Damn it, Jim-you play a better game than this, she'd said, and Kirk had thought she was just worried that she couldn't trust him to be discreet. "She advocated for my return to active command of a starship," he says.
"On the Camden," says Nogura. "As far as we knew, the Enterprise was Will Decker's for the foreseeable future, but she made the case that we could use a man of your skills and experience in the air, and that Ilion would be the testing ground to see how it could work.

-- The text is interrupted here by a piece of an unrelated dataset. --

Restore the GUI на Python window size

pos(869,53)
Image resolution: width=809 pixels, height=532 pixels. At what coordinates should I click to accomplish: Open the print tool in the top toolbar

She was a hell of an officer, Jim. Don't prove her wrong now."
Kirk's thoughts are a mass of white noise and unsuspected connections falling into place, and it takes him a moment to corral them into something that makes sense. So, to buy himself the time he needs, he leans forward, pours himself a cup of coffee, sits back in his chair. He's neither naive nor arrogant enough to think that this is in any way about him: Lori was a good woman--one of the best he's known--but she was Starfleet before she was a friend, lover or wife. This isn't about what Kirk wants; it's about what's best for the organization, and he knows that. But she also knew what this meant to him. She knew what she was giving him back.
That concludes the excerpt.